Il lupo
di
Camila
genere
dominazione
Roberta già orfana di madre a 25 anni perse anche il padre. La scuola di musica che frequentava le trovò un incarico presso una famiglia come insegnante della loro figlia in modo da poter trovare un sostentamento economico.
Il titolare della scuola, un uomo scapolo di dieci anni in più l'aveva voluta aiutare nella speranza di potersi prima o poi unire a questa giovane ragazza. Roberta era lusingata da queste attenzioni ma in cuor suo sapeva che non avrebbe mai potuto amare quell'uomo.

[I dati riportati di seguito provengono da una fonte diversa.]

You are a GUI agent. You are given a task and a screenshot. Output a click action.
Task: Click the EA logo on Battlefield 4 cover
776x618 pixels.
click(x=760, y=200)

Nella casa del signor Bianchi un giorno conobbe l'ingegnere Paini uno dei principali finanziatori dell'imprenditore suo datore di lavoro.

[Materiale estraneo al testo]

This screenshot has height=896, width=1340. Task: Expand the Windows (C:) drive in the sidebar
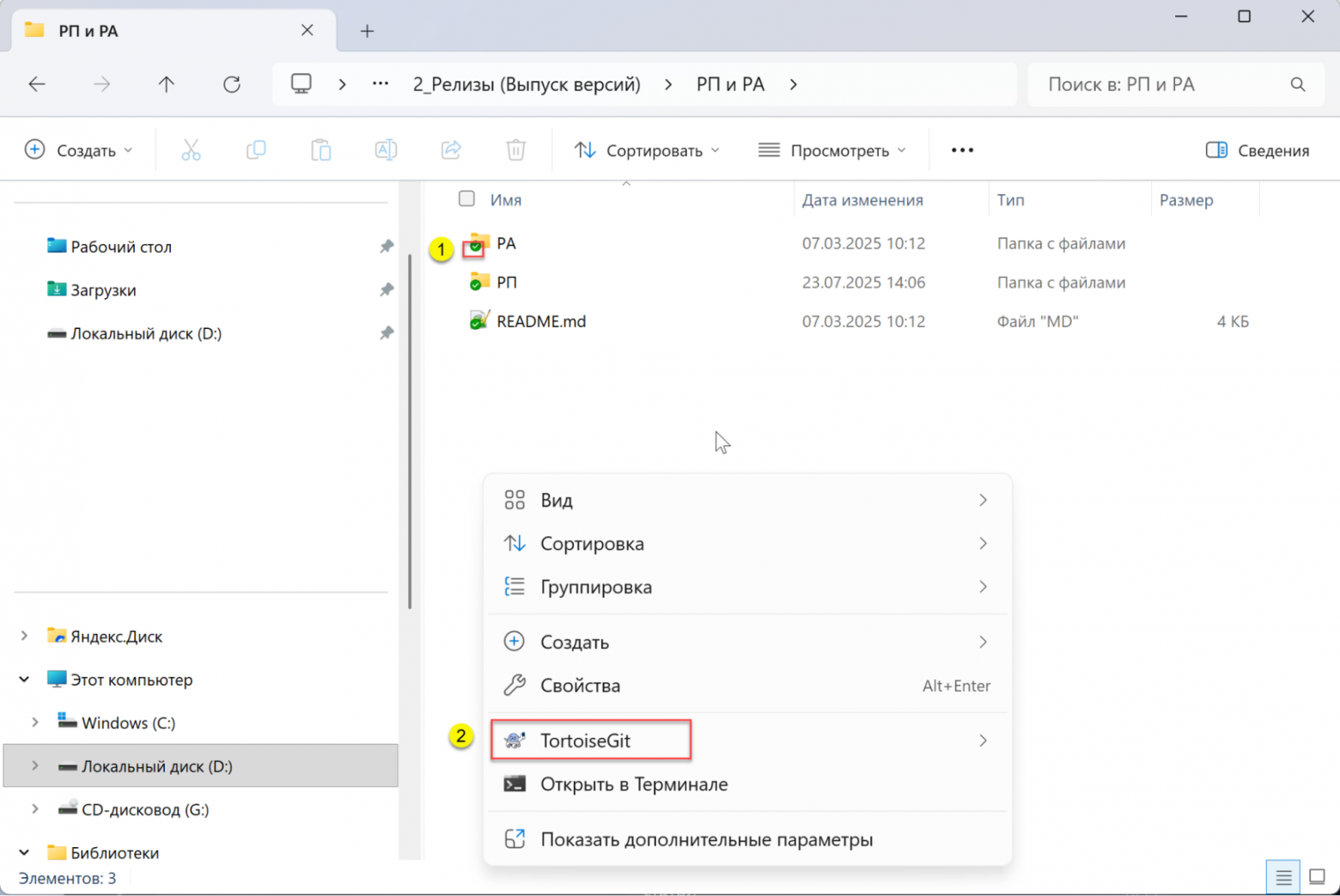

Appena Roberta incontrò lo sguardo del Paini capì di essere perduta.. lui aveva occhi da lupo, affamati e penetranti, che si facevano strada e sapevano dove assestare il morso al bisogno letale. Paini le baciò la mano con lentezza, sfiorandole le nocche con le labbra. Se Fiorani (il suo aspirante marito) era cortese e premuroso il Paini era l'incarnazione dell'uomo che ottiene sempre ciò che vuole. Dal suo sorriso crudele lei intuì che le aveva letto nell'anima e aveva indovinato i suoi desideri, e che se ne faceva beffe. Roberta sentì quel vago disprezzo che suscitano in noi le cose che ci attraggono senza che ne siamo consapevoli. Si disse che non lo voleva più vedere, che avrebbe rinunciato alla sua allieva preferita pur di non doverlo incontrare ancora. Aver riconosciuto il suo predatore in quell'uomo vestito di lino risvegliò un istinto di fuga. Balbettò una scusa per ritirarsi, davanti ad un perplesso padrone di casa, alla sonora risata dell'ingegnere e allo sguardo triste della piccola Anna, che capiva le persone ancora meglio della musica e sapeva di aver perduto la sua insegnante di pianoforte.

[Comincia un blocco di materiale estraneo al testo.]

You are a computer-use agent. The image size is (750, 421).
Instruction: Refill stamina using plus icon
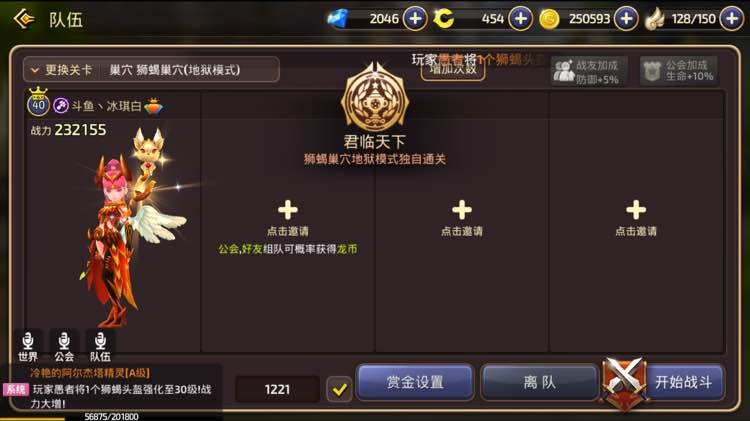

Una settimana dopo Paini attese Roberta davanti alla scuola di musica, sfogliando un giornale. Si guardarono e senza dire nulla lui la portò in un edificio a due isolati da lì. Era un immobile nuovo ancora vuoto. L'ingegnere spalancò la porta dell'appartamento e le cedette il passo. Roberta entrò in un labirinto di corridoi dalle pareti spoglie. Non c'erano mobili né quadri né lampade, nessun oggetto che potesse fare di quel luogo un'abitazione. Paini chiuse la porta guardandola.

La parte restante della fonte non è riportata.